Yeniçeri geleneği icat olunduktan sonra yayalara ulufe bedeli olarak tarlalar ve araziler verildi. Savaş dönüşlerinde ekip biçmeyle uğraşarak devlete hiç vergi vermemeleri kanun oldu. Yine bu şekilde Türk çocuklarından “müsellem” adıyla bir sınıf süvari tertip edildi. Onlara da tarlalar ve araziler verildi. Üstlerine bölükbaşılar ve sancakbeyleri tayin olundu.

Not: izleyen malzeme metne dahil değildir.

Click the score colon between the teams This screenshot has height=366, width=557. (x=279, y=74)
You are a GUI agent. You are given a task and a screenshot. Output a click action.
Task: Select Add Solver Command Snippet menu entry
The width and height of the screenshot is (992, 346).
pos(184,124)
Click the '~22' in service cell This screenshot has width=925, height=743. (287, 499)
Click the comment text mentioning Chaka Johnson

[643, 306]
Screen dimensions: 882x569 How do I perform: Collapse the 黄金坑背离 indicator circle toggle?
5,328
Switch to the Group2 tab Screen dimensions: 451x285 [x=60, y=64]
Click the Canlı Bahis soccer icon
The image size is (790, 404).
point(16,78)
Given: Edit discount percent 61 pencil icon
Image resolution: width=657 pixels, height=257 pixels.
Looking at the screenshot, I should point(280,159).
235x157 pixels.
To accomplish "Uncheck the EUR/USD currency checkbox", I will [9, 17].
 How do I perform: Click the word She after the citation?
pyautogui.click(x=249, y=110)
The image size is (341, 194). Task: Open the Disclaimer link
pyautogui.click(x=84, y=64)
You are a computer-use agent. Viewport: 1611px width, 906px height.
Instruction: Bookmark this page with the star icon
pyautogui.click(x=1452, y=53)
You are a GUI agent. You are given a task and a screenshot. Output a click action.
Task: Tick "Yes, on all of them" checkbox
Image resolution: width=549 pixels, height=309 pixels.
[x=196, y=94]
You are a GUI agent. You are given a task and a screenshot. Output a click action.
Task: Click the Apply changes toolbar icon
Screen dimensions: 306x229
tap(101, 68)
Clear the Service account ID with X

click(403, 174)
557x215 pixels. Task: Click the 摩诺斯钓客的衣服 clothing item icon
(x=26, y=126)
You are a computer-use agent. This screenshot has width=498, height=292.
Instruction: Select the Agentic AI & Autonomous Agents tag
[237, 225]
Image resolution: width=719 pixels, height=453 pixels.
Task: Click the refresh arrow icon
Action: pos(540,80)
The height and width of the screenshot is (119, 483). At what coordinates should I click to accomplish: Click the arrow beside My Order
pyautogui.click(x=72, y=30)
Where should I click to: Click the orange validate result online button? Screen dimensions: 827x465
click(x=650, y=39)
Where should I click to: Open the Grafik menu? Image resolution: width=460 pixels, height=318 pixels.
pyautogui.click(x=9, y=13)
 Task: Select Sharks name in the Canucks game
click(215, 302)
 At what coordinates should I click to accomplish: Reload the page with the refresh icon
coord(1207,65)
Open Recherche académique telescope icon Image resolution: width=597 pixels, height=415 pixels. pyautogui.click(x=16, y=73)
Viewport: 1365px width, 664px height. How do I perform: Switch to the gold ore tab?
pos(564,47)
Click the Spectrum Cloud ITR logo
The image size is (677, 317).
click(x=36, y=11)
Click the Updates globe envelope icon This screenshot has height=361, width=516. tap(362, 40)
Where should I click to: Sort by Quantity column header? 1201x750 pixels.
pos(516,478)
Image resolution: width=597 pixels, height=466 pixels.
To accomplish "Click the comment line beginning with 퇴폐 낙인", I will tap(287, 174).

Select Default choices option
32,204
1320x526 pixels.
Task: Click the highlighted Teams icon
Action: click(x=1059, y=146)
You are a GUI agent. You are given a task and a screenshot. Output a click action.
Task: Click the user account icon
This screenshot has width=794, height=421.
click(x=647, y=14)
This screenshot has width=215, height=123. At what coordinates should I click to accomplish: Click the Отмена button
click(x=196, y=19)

İşte Alâaddin Paşa eliyle ve Kara Halil’in yardımıyla konulan ilk esaslı kanunlar bunlardır. Sonra bunlara ilave olarak yapılan kanunlar ve Osmanlı Devleti’nin büyüyen ordusu ile bütün dünyayı nasıl titretmiş olduğu, yeri gelince açıklanacaktır.
İznik’in Ele Geçirilmesi
Karatekin ve Dardağan kalelerindeki muhafızlar, İznik’i sıkıştırdıkları için oranın halkı, bağ ve bostanlarına gidemez olmuşlardı. Kale dışındaki gölden balık avına çıkanlar da o yiğitler tarafından avlanırlardı.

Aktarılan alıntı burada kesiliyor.